__Material supplied__.
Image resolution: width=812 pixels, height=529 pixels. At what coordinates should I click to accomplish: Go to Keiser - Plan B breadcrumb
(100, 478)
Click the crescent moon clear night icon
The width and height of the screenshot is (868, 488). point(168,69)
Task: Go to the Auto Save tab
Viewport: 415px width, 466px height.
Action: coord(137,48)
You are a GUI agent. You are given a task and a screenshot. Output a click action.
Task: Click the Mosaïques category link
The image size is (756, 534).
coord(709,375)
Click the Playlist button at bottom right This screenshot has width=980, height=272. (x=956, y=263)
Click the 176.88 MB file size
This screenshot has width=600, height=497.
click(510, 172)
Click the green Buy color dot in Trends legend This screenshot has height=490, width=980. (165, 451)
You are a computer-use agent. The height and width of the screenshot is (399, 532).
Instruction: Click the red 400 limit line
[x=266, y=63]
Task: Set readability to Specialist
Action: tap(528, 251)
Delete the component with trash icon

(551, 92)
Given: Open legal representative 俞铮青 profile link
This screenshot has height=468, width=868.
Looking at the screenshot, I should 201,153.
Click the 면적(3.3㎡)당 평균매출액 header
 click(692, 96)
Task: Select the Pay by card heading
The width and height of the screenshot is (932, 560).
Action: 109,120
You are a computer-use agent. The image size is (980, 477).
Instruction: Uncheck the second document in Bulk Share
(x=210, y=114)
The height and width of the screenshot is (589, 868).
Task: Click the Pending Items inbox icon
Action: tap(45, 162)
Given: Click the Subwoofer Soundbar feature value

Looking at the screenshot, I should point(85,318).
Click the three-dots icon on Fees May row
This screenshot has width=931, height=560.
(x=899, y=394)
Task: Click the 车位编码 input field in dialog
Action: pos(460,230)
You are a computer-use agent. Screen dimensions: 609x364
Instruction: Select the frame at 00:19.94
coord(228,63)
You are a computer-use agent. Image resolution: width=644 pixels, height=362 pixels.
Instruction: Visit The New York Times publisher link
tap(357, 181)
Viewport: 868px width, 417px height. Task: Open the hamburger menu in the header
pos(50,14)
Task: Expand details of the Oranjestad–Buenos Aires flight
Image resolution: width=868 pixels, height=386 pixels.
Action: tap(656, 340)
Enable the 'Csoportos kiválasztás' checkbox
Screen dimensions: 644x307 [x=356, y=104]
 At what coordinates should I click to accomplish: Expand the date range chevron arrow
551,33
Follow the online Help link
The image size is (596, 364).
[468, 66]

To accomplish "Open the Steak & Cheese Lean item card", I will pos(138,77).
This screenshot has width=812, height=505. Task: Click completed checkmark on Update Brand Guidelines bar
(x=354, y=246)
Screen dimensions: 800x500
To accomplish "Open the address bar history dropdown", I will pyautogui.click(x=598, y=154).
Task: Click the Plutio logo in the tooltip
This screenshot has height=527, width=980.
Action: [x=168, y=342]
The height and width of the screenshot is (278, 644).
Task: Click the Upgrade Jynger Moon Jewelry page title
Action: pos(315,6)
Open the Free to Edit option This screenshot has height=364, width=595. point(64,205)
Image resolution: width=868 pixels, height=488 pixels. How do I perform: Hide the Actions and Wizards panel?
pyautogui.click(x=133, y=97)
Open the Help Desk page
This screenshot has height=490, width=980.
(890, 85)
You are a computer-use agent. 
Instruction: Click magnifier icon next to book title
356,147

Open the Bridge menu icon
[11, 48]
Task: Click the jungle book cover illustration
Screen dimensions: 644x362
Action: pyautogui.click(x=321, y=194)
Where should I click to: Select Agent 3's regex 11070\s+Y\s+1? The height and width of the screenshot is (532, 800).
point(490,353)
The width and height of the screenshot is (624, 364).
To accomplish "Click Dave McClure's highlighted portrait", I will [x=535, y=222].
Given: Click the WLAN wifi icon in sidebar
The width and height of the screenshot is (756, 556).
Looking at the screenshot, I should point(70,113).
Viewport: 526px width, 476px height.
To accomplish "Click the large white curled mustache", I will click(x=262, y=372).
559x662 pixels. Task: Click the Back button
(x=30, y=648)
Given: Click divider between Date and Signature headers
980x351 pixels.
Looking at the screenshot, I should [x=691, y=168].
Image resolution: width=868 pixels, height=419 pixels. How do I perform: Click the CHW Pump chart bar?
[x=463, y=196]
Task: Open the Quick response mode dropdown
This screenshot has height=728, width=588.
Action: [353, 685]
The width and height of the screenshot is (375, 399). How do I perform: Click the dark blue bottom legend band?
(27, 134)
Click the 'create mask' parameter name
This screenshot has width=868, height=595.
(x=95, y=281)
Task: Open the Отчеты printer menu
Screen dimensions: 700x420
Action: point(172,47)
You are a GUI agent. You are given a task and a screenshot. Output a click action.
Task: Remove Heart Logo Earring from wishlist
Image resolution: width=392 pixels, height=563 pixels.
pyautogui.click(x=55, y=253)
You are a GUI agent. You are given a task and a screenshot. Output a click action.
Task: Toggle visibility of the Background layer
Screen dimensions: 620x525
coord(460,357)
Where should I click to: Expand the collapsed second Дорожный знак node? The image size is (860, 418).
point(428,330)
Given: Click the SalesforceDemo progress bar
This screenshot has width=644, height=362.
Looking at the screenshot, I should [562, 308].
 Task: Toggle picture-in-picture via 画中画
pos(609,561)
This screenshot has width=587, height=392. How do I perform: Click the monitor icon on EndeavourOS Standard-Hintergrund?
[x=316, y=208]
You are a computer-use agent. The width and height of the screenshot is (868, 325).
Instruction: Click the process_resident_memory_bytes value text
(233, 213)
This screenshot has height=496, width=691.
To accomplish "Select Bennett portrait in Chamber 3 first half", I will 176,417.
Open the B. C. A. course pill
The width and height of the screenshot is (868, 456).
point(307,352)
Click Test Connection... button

__Problem statement__. For every line in the data above that holds "will", return the line itself.

__Exercise result__.
To accomplish "Open the Steak & Cheese Lean item card", I will pos(138,77).
To accomplish "Open the address bar history dropdown", I will pyautogui.click(x=598, y=154).
To accomplish "Click Dave McClure's highlighted portrait", I will [x=535, y=222].
To accomplish "Click the large white curled mustache", I will click(x=262, y=372).
To accomplish "Select Bennett portrait in Chamber 3 first half", I will 176,417.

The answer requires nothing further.